Work task: Once the line with "Image resolution: width=814" is found in the entries below, print it and each following line exactly, stopping after the line with "Open the dashboard"; print nothing else.

Records for the exercise:
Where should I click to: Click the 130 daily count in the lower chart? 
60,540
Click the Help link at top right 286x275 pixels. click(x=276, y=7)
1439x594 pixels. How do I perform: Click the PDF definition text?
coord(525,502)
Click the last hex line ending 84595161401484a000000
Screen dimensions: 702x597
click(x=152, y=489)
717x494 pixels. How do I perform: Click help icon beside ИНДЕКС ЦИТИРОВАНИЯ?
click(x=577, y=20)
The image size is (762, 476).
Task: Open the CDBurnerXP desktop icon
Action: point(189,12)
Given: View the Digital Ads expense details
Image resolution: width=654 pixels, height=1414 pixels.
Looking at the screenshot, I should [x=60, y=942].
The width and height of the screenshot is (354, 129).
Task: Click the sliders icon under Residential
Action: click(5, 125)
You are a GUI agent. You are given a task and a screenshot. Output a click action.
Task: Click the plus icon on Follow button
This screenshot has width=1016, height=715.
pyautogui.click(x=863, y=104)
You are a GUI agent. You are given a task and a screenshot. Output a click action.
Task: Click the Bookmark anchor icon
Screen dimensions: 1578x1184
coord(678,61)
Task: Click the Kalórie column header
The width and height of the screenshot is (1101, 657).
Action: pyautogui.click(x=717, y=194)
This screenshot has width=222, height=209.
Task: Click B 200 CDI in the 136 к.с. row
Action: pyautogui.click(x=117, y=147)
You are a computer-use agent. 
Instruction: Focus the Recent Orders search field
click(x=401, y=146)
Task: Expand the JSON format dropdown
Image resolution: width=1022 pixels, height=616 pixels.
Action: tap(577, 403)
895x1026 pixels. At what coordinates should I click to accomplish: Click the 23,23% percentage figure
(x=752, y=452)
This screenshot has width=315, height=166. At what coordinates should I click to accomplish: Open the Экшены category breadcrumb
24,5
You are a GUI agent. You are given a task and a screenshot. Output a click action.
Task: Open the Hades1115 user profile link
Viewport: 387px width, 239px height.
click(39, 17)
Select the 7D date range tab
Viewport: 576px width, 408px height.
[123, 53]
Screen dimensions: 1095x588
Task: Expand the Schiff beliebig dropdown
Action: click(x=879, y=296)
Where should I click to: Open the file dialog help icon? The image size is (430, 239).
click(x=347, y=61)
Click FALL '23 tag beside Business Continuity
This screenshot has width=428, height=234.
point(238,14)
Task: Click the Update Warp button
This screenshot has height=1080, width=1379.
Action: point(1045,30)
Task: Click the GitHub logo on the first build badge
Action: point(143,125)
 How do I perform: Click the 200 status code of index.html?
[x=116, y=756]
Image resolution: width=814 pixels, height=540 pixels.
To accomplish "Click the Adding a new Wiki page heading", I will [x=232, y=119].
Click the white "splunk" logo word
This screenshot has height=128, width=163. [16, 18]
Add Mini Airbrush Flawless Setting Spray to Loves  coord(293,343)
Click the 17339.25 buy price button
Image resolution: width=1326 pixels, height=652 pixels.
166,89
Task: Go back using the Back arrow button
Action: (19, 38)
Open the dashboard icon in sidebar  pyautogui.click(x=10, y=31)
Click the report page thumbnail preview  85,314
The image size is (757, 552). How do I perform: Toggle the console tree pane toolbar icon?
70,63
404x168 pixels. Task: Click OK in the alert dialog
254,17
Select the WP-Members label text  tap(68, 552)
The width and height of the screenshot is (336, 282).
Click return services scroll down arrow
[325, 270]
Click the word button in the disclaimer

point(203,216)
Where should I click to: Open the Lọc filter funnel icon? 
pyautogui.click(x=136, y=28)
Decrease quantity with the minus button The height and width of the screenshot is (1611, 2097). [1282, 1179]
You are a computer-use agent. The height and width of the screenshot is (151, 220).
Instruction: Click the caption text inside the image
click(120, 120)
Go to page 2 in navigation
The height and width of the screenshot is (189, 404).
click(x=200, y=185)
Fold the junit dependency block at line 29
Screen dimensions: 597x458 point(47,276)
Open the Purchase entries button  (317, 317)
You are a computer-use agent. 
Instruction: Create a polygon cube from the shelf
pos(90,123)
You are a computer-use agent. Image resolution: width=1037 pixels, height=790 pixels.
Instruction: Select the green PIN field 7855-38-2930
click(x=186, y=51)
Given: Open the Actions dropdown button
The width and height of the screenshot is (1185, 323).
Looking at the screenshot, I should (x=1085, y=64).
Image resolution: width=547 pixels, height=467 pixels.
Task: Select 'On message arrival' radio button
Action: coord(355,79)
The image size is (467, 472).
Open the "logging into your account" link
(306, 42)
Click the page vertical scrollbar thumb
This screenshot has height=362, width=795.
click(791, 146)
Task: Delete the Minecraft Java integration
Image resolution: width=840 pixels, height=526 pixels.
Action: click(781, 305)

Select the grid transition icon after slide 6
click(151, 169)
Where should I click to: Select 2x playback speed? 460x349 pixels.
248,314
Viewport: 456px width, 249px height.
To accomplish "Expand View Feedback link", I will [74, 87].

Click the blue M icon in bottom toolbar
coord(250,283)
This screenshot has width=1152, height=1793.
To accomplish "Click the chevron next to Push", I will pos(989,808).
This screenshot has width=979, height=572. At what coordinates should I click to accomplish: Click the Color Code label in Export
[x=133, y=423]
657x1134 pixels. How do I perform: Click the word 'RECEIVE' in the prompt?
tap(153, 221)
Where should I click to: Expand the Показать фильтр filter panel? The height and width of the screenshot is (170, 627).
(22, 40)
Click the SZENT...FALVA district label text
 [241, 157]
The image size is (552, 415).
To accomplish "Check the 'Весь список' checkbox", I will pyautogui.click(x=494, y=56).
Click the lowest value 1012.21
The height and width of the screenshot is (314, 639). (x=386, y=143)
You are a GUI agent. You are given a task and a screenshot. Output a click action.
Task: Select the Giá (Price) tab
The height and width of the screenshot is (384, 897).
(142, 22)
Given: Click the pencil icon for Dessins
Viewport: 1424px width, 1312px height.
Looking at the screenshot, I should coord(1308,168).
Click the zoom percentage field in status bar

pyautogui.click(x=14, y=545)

Answer to this problem:
Image resolution: width=814 pixels, height=540 pixels.
To accomplish "Click the Adding a new Wiki page heading", I will [x=232, y=119].
Click the white "splunk" logo word
This screenshot has height=128, width=163. [16, 18]
Add Mini Airbrush Flawless Setting Spray to Loves  coord(293,343)
Click the 17339.25 buy price button
Image resolution: width=1326 pixels, height=652 pixels.
166,89
Task: Go back using the Back arrow button
Action: (19, 38)
Open the dashboard icon in sidebar  pyautogui.click(x=10, y=31)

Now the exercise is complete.